WHAT YOU NEED TO DO:
I would like the lines below, from the one with "Instruction: Choose Автокредит" through the one with "This screenshot has", copied exactly and without any pictures.

PROVIDED MATERIAL:
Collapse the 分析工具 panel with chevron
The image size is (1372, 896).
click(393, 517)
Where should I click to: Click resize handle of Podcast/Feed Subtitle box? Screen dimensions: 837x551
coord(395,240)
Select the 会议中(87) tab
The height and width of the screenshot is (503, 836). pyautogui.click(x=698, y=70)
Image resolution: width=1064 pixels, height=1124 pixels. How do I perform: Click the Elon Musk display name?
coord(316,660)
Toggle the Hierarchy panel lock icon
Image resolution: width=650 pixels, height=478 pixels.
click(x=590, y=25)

==

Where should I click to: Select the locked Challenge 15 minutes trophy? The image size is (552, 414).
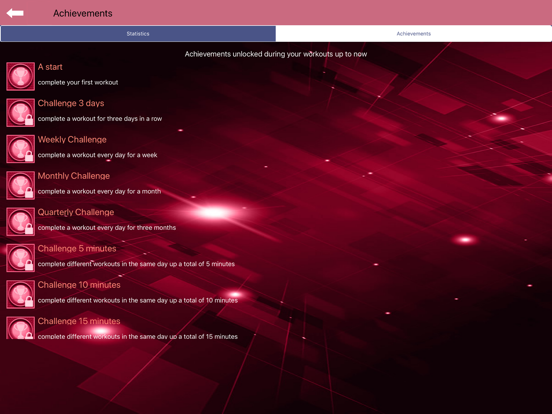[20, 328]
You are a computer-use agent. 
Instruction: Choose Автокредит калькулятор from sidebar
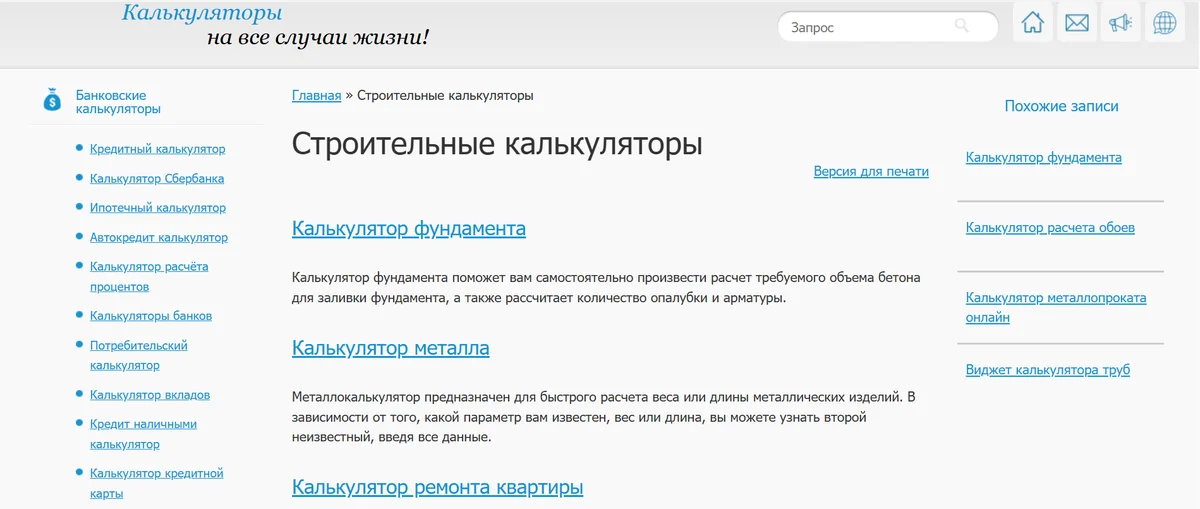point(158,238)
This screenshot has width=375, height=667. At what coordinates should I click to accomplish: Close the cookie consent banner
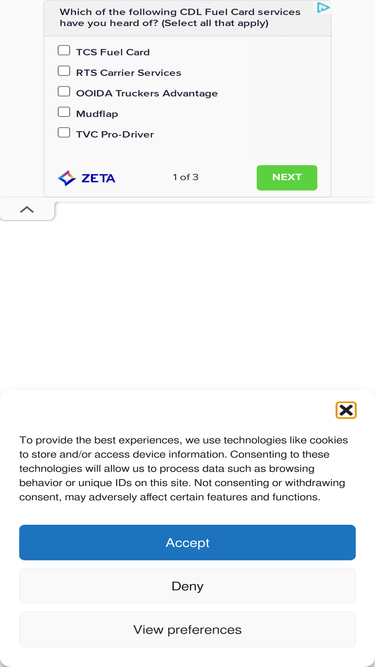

RESPONSE AREA:
Instruction: Choose Автокредит калькулятор from sidebar
point(158,238)
This screenshot has width=375, height=667. At what coordinates should I click to accomplish: Close the cookie consent banner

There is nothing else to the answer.